The collection of related materials at the Pitts Theology Library at Emory University, Atlanta, consists of 51 scrapbooks maintained by Fred Pratt Green from approximately 1971 until he ceased writing hymns in 1988. Green compiled an index to his scrapbooks which includes an index to the first line of each hymn, references to pieces in Hymns and Ballads by Fred Pratt Green, color-coded references to published works and translations, and information on how a hymn was used. The scrapbooks contain drafts of hymns, photographs, correspondence, bulletins and programs from services that used his hymns, announcements, newspaper and journal clippings, and handwritten notations by Green describing when a hymn was written and reprinted and why and for whom the piece was written.

== List of hymns (partial) ==
- A Carol for Easter Eve
- A Carol for Mothering Sunday
- An upper room did our Lord prepare
- Christ is the world's light
- For the Fruits of his Creation
- God in his love for us lent us this planet
- God is here! As we his people meet to offer praise and prayer
- How Blest Are They Who Trust in Christ
- How clear is our vocation, Lord
- In that Land which we call Holy
- It is God who holds the nations in the hollow of his hand
- Let Us Praise Creation's Lord
- Long ago prophets knew Christ would come, born a Jew
- Lord Let Us Listen When You Speak
- Lord we have come at your own invitation
- Now Praise the Hidden Love of God
- O Christ, the Healer
- Of All the Spirit's Gifts to Me
- Rejoice in God's Saints
- Seek the Lord
- The church of Christ, in every age
- There is a Love
- This joyful Eastertide, what need is there (not to be confused with This joyful Eastertide by George Ratcliffe Woodward)
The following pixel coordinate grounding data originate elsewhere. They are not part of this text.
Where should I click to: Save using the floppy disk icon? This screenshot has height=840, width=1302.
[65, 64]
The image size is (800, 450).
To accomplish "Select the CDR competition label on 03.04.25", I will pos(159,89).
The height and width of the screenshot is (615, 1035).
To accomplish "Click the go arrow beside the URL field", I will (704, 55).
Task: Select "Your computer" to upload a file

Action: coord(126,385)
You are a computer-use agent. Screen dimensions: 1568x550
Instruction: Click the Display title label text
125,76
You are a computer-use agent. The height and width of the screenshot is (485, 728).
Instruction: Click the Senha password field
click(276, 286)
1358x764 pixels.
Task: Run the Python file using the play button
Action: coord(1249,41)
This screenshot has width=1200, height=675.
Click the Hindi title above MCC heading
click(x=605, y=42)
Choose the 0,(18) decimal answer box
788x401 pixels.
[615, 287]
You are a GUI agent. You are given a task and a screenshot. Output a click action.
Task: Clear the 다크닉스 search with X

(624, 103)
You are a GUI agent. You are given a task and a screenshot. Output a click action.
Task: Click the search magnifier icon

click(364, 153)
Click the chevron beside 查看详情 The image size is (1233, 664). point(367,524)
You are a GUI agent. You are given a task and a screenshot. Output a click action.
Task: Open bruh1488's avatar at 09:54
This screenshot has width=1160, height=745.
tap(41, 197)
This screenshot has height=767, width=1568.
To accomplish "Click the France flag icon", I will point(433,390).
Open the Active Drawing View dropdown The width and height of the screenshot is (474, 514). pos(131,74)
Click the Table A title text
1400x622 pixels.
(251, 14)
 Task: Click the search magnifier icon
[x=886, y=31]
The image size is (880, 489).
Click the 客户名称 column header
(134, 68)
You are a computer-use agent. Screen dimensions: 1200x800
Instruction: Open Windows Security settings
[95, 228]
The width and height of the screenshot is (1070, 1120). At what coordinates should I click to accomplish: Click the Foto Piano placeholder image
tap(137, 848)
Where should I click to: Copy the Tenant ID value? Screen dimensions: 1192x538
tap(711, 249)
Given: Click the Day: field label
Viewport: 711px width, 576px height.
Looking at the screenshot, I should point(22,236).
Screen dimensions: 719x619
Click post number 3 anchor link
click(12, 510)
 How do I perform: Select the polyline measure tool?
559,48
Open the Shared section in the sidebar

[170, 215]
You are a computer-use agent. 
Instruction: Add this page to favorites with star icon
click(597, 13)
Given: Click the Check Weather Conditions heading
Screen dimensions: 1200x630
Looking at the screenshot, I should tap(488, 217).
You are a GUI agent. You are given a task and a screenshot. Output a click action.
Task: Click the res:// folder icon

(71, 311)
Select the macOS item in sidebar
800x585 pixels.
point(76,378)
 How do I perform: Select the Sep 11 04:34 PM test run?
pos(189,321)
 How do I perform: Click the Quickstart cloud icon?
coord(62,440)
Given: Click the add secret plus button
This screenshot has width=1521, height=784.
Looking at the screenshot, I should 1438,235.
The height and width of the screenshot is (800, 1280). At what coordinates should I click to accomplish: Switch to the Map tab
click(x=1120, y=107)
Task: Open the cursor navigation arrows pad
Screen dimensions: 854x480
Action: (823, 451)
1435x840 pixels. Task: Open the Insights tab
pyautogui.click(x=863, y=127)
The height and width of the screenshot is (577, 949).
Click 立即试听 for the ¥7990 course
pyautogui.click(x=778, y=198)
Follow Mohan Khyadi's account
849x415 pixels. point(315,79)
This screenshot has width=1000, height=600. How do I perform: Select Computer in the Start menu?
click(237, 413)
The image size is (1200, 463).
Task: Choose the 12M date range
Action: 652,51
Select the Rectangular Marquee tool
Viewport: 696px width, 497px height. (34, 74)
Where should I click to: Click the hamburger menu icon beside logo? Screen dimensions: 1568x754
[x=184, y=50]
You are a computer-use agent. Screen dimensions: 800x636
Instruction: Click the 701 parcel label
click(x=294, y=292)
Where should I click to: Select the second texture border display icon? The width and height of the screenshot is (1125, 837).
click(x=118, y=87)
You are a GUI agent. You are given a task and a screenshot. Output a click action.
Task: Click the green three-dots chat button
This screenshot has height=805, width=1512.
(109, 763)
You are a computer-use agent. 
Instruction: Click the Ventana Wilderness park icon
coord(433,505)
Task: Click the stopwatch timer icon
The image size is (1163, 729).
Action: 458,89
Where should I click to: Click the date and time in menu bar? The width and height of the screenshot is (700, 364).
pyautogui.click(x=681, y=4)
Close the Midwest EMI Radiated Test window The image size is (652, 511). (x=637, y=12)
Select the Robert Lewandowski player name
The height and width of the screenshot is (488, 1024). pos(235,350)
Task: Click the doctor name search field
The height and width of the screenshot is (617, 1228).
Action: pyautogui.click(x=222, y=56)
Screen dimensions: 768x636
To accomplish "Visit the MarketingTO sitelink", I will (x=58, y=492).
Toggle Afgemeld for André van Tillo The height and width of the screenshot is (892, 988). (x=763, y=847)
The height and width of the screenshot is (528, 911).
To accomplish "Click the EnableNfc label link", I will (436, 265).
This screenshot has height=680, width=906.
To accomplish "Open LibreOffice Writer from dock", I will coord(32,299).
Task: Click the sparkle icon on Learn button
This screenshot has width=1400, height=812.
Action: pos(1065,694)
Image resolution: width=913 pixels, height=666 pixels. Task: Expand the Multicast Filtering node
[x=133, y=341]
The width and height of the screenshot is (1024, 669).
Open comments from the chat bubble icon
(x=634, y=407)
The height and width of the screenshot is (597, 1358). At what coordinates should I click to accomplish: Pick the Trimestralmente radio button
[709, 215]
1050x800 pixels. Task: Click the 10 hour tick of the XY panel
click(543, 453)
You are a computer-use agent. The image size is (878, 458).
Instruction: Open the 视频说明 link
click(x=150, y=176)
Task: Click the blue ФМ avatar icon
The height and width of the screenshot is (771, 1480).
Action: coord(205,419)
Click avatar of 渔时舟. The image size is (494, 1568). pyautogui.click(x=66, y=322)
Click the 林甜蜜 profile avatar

- This Is The Threefold Truth
- To Mock Your Reign, O Dearest Lord
- What Adam's disobedience cost
- When in Our Music God Is Glorified
- When Jesus Came to Jordan
- When Our Confidence Is Shaken
- When the Church of Jesus
- Whom Shall I Send?
- You Dear Lord Resplendent Within Our Darkness
- Yours Be the Glory

== Publications ==
- The Hymns of Fred Pratt Green, Braley The Expository Times.2003; 114: 409-412
- The Hymns and Ballads of Fred Pratt Green. Stainer & Bell
- Later Hymns and Ballads and Fifty Poems. Stainer & Bell/Hope
- The Old Couple. Poems. Stockport, Peterloo Poets, 1976
- The Last Lap. A Sequence of Verse on the Theme of Old Age. London, Stainer & Bell Ltd and Carol Stream, Hope Publishing Company, 1991.